The California company also noted that we are talking about a very small part of customers with a total user base of more than 30 million people. All of them were sent letters informing them of a detected problem.
The identified bug, as Coinbase representatives say, was on the registration page.
Under a very specific and rare error condition, the registration form on our signup page wouldn’t load correctly, which meant that any attempt to create a new Coinbase account under those conditions would fail. Unfortunately, it also meant that the individual’s name, email address, and proposed password (and state of residence, if in the US) would be sent to our internal logs, the company posts.
If the user reloaded the page and successfully completed the registration, the entered information, as it should be, was not recorded, and the passwords were encrypted. However, users registered using a password whose hash corresponded to the hash recorded in the internal servers in 3420 cases.
To date, the vulnerability has been completely eliminated, other forms of “problem behavior” on the platform have not been identified, as states Coinbase.
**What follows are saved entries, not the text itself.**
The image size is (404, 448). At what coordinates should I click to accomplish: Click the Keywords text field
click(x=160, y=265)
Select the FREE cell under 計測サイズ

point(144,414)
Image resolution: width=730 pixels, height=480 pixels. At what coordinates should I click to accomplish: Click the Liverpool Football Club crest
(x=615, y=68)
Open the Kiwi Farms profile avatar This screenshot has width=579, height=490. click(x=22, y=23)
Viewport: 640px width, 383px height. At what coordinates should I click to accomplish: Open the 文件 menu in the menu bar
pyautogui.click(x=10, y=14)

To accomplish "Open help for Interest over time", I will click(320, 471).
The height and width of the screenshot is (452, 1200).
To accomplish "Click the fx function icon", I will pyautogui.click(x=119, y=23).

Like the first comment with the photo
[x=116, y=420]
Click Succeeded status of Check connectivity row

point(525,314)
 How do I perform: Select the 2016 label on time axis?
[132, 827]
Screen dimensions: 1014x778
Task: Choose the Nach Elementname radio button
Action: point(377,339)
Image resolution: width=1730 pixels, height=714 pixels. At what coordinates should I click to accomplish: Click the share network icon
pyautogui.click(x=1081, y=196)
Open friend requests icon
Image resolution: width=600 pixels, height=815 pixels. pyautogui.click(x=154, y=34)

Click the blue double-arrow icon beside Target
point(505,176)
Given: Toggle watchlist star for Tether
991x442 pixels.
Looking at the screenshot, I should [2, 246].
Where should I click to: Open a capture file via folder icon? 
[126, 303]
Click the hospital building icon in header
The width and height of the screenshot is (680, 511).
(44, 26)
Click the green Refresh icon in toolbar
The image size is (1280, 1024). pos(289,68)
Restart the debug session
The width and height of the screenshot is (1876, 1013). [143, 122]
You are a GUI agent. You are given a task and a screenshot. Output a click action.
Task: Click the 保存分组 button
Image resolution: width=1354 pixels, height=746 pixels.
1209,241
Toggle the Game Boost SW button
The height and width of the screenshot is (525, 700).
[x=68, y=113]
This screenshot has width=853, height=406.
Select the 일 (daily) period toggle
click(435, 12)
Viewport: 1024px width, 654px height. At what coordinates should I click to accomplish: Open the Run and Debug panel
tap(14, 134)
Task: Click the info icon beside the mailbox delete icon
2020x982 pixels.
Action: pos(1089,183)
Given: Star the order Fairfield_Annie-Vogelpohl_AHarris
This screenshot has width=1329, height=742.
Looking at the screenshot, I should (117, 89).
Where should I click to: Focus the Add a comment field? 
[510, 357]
Nevertheless, the company started introducing additional mechanisms to identify and prevent the inadvertent occurrence of such bugs in the future.
The company also claims to have investigated areas where data leaks could have occurred, including the system on Amazon Web Services and some third-party log analysis services and has not detected any unauthorized access cases.
Nevertheless, despite the fact that Coinbase specialists are confident in correcting the initial cause of the problem and in the absence of unauthorized access, users whose data appeared in the server’s internal log will still have to change their passwords as a preventive measure.
Recall that earlier this week Coinbase confirmed the purchase of the custodial service Xapo. Following the successful completion of the transaction, valued at $ 55 million, Coinbase Custody stores now host digital assets for more than $ 7 billion from 120 institutional clients from 14 countries.